Jobs:
• a. From the passage on corrosion inhibitors for mild steel, list each average surface roughness value it reports, together with the surface condition that value describes.
• b. Pick up the passage on corrosion inhibitors for mild steel right after its last sentence, and write what comes next in that passage.

Text shown:
____
Substitution isotherm model used to fit the isotherm parameters for mild steel in 0.5 N HCl and 0.5 N H₂SO₄ acid mixture using PVP and PEG as corrosion inhibitor

Scanning electron microscopy

Surface examination using SEM was carried out to understand the effect of inhibitor molecules on the surface morphology of mild steel [39, 40]. Figure 8a shows an SEM image of a polished mild steel surface. Figure 8b shows an SEM image of the surface of mild steel after immersion in acid mixture without inhibitor molecules for 24 h. This micrograph shows the effect of acid in terms of surface damage. Figure 8c shows an SEM image of the surface of mild steel immersed in acid solution containing 200 ppm PVP, and Fig. 8d for the same time interval of PEG. The faceting observed in Fig. 8c, d is not present, and the surface was free from pits and appeared smooth. So, it can be concluded that corrosion is much less in the presence of inhibitors, and the appearance of the more polished surface obtained in the case of PVP compared with PEG proves its higher inhibition efficiency.

Fig. 8

SEM images of a mild steel, b mild steel in 0.5 N HCl and 0.5 N H₂SO₄ acid, c mild steel in 0.5 N HCl and 0.5 N H₂SO₄ acid + 200 ppm PEG, and d mild steel in 0.5 N HCl and 0.5 N H₂SO₄ acid + 200 ppm PVP

Atomic force microscopy (AFM)

To determine whether the inhibition is due to film formation on the metal surface through adsorption, atomic force micrographs were taken [41]. The three-dimensional AFM images are shown in Fig. 9a–d. As can be seen from Fig. 9c, d, there was much less damage on the surface of mild steel in the presence of PEG and PVP. The average roughness of polished mild steel (Fig. 9a) and mild steel in acid mixture without inhibitor (Fig. 9b) were calculated to be 15 nm and 252 nm, respectively. The mild steel surface in the free acid solution was cracked due to acid attack on the surface (Fig. 9b). However, in the presence of 200 ppm of inhibitors, the average roughness was reduced to 53 and 44 nm for PEG and PVP, respectively.
____
Stored data:
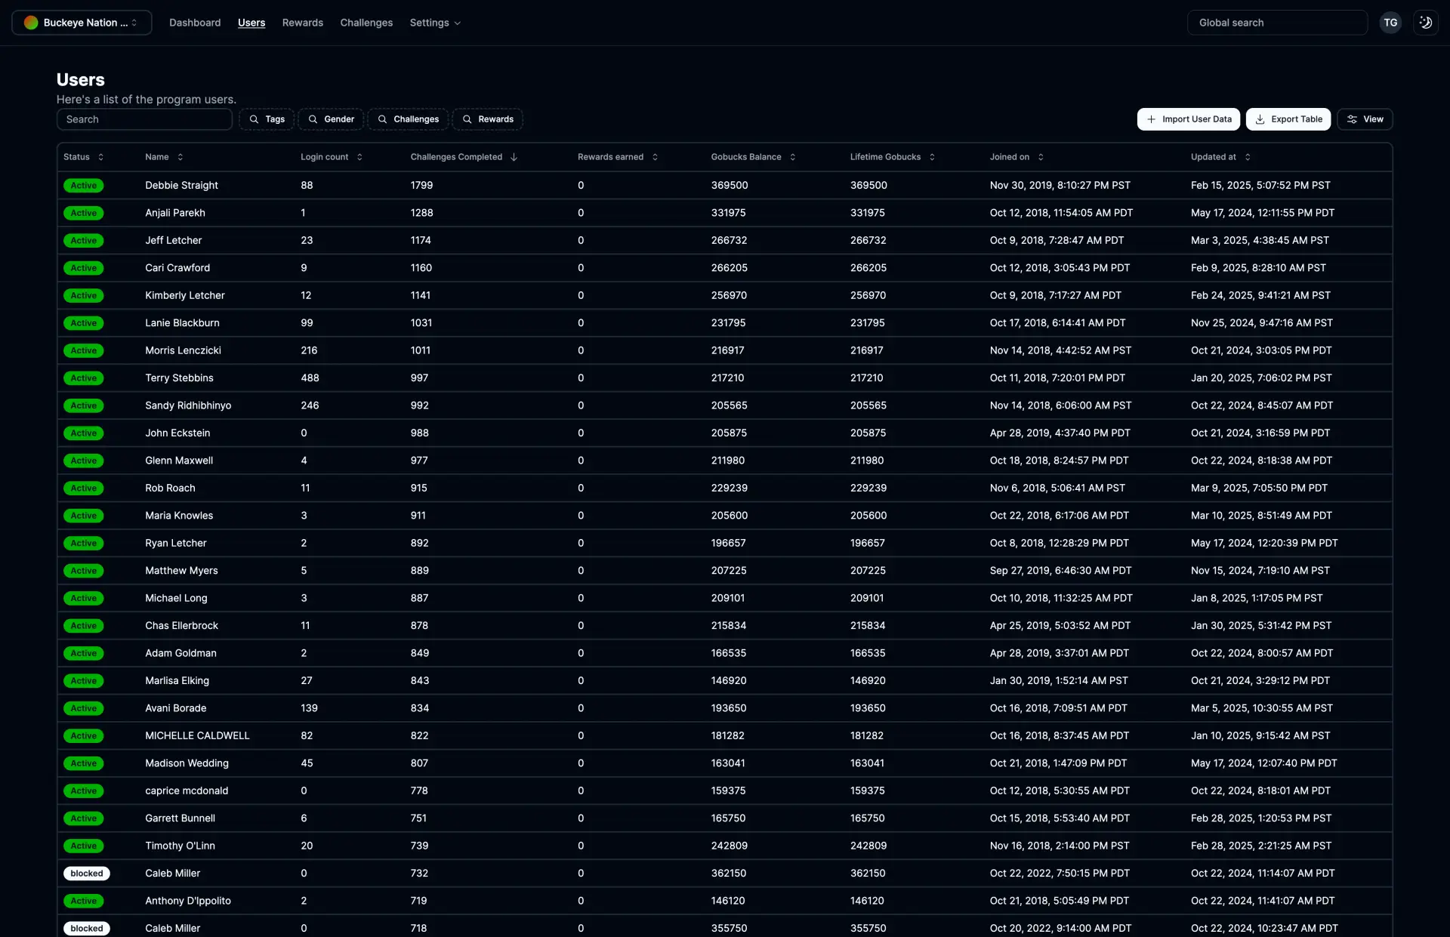Screen dimensions: 1450x937
Task: Sort by Status column arrows icon
Action: pos(100,157)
____
Per-task outputs:
• a.
- Polished mild steel: 15 nm
- Mild steel in the acid mixture without inhibitor: 252 nm
- Mild steel in the acid mixture with 200 ppm PEG: 53 nm
- Mild steel in the acid mixture with 200 ppm PVP: 44 nm

• b.
Fig. 9

Atomic force microscopy (AFM) images of a mild steel, b mild steel in 0.5 N HCl and 0.5 N H₂SO₄ acid, c mild steel in 0.5 N HCl and 0.5 N H₂SO₄ acid + 200 ppm PVP, and d mild steel in 0.5 N HCl and 0.5 N H₂SO₄ acid + 200 ppm PEG

Mechanism of adsorption

Anodic dissolution of iron in acidic solutions has been reported to proceed as

$$ {\text{Fe}} + {\text{OH}} \leftrightarrow {\text{FeOH}}_{\text{ads}} + {\text{H}} + {\text{e}} $$

(6)

$$ {\text{FeOH}}_{\text{ads}} \to {\text{FeOH}}^{ + } + {\text{e}}({\text{rds}}) $$

(7)

$$ {\text{FeOH}}^{ + } + {\text{H}}^{ + } \leftrightarrow {\text{Fe}}^{2 + } + {\text{H}}_{2} {\text{O}} $$

(8)

The accompanied cathodic hydrogen evolution reaction follows the steps

$$ {\text{Fe}} + {\text{H}}^{ + } \leftrightarrow {\text{FeH}}_{\text{ads}}^{ + } $$

(9)

$$ {\text{FeH}}_{\text{ads}}^{ + } + {\text{e}} \leftrightarrow {\text{FeH}}_{\text{ads}} $$

(10)

$$ {\text{FeH}}_{\text{ads}} + {\text{H}}^{ + } + {\text{e}} \to {\text{Fe}} + {\text{H}}_{2} $$

(11)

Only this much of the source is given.